Purpose & scope

This page is the consolidation point for honest costs and operational risk across the whole specification. It does two jobs:

  • Expands the four honest tradeoffs (source §4) into impact-bearing subsections: each names the mechanism, who it bites, and the concrete mitigation, with a pointer to the spec that owns the deeper treatment.
  • Pulls the risks scattered through specs 0113 into one risk register with stable IDs, severity, likelihood, mitigation, residual risk, and the related spec — so nothing lives only in a footnote.
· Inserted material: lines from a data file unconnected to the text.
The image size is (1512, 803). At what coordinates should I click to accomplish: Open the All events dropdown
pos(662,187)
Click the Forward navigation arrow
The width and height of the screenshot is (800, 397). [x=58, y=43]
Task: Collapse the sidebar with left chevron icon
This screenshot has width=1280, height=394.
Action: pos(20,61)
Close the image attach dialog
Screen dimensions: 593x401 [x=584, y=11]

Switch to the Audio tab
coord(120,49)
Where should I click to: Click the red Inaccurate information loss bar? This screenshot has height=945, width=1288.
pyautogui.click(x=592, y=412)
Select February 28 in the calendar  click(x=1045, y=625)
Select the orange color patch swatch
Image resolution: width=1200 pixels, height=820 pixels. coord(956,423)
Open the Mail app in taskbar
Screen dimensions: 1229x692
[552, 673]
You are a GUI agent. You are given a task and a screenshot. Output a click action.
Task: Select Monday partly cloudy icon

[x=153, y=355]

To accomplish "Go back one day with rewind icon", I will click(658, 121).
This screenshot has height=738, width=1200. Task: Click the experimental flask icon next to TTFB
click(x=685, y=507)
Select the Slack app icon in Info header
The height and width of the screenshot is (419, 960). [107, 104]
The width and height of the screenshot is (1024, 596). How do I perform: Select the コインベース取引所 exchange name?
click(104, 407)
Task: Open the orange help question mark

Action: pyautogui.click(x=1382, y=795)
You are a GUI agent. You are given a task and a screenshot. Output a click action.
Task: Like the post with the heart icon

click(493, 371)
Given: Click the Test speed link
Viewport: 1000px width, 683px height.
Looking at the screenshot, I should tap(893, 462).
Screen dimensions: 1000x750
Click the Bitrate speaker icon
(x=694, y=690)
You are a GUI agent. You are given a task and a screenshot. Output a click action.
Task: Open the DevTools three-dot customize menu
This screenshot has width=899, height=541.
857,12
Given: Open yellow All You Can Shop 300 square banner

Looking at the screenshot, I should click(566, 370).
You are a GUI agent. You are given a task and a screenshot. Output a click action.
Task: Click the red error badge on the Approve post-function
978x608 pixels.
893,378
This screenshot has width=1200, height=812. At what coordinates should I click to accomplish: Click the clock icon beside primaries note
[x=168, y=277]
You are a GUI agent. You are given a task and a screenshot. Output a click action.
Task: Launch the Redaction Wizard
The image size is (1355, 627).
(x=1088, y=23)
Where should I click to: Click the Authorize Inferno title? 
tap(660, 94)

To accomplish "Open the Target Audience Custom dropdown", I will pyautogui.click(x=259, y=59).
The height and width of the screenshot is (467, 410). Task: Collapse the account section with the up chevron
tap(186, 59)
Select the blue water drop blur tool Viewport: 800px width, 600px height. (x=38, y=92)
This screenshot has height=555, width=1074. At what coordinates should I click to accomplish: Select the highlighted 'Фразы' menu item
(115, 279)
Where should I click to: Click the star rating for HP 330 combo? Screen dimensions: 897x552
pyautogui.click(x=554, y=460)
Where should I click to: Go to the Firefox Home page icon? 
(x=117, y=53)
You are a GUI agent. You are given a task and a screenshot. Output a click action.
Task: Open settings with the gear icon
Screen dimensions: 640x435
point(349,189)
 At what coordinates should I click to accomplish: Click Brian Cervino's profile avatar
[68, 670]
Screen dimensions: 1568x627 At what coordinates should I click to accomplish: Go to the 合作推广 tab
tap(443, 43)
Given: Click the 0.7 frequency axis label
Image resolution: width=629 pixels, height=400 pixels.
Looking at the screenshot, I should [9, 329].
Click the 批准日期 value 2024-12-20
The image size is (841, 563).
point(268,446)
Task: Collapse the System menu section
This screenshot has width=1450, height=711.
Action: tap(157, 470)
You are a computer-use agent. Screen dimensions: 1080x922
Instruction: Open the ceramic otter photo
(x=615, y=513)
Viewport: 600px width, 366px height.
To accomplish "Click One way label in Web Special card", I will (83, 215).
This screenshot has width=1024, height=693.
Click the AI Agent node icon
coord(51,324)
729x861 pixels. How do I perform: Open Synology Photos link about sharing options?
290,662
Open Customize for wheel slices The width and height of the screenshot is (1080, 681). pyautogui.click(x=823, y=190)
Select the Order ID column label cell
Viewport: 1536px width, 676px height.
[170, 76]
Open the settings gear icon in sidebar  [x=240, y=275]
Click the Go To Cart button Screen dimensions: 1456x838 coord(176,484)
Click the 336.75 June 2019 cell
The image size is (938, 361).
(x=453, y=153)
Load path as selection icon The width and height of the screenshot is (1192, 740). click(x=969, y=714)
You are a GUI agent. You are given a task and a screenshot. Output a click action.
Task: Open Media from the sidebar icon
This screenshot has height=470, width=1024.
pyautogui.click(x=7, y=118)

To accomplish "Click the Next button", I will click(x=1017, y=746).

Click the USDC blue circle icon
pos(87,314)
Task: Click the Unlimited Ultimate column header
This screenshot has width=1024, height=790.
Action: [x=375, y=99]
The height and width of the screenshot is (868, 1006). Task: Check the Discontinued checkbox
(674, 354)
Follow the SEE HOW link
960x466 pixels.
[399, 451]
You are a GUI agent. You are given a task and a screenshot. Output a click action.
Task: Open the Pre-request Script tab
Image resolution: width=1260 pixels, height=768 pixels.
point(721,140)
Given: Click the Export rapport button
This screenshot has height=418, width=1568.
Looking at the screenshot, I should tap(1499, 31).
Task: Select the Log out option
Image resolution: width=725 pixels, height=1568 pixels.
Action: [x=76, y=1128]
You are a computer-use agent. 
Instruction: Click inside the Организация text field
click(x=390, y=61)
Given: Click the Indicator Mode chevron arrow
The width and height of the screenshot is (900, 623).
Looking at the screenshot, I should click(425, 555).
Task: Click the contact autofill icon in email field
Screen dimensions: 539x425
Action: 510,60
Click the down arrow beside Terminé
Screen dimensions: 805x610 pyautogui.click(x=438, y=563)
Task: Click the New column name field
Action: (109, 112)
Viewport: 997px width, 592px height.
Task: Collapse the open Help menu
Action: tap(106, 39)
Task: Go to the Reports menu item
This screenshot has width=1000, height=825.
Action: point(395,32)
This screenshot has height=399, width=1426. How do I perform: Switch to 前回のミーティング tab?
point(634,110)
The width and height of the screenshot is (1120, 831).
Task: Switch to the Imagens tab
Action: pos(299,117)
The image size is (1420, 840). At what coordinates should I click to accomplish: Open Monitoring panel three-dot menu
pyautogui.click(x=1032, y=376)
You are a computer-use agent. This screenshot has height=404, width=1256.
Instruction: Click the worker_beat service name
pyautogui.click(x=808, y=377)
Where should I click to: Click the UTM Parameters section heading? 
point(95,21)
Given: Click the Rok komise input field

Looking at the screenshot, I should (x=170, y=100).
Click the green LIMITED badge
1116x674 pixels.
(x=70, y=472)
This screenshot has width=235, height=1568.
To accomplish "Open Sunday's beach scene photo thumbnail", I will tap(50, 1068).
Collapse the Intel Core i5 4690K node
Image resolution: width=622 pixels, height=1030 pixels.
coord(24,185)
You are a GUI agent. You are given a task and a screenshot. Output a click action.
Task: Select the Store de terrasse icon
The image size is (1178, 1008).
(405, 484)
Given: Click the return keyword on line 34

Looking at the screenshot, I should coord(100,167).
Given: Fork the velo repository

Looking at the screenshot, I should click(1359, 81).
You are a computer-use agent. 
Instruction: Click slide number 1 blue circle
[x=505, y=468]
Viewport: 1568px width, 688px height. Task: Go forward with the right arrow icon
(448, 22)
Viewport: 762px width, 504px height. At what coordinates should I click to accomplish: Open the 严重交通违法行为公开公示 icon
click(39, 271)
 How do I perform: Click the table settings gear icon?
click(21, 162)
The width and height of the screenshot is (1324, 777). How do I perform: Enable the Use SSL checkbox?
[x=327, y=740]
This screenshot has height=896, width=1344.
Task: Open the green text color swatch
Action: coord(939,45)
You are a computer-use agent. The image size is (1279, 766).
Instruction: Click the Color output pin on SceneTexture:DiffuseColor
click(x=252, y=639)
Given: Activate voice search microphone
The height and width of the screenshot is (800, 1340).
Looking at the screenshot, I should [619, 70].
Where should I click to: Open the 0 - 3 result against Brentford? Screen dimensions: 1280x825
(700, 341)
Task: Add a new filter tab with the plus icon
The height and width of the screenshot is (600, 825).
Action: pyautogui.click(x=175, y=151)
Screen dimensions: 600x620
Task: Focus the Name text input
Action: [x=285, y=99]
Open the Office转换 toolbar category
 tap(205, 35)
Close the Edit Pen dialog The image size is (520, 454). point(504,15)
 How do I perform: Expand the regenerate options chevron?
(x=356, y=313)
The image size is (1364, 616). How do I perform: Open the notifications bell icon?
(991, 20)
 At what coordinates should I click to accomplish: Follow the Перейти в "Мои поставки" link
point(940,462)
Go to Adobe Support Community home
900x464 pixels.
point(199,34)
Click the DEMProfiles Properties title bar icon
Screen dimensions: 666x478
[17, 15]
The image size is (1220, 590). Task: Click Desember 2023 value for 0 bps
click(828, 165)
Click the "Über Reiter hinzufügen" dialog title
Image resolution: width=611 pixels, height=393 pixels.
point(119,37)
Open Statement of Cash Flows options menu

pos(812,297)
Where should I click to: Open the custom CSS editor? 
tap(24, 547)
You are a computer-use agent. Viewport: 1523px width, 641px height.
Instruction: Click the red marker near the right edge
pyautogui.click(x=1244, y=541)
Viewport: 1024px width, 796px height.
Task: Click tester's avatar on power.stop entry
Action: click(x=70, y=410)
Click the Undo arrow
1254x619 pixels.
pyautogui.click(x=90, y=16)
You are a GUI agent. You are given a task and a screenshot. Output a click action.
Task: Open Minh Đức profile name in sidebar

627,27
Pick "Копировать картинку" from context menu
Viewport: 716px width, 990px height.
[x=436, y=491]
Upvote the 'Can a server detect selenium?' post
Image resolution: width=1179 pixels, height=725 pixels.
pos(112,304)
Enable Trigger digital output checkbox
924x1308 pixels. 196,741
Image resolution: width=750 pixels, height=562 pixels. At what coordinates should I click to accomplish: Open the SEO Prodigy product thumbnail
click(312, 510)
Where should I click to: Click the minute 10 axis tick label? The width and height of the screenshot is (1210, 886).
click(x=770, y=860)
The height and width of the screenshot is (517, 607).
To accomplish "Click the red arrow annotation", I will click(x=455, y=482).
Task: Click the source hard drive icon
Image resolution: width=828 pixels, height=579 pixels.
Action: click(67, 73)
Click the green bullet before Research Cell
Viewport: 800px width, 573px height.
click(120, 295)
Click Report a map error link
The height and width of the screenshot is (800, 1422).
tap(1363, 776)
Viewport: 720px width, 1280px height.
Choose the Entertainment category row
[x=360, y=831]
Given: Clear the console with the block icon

It is normative for the acceptance gates that decide whether the engine is allowed to hold real data, and for the decision boundary that places each tool on the correct backend. It is not a substitute for the benchmark plan (09) or the contention strategy (10); those own the measurements and the levers. This page tracks them.

Reading order

If you read only one thing here, read “The durability non-negotiable” and the risk register. R-02 (acked-write loss) is disqualifying and gates everything else; the rest is tuning and placement.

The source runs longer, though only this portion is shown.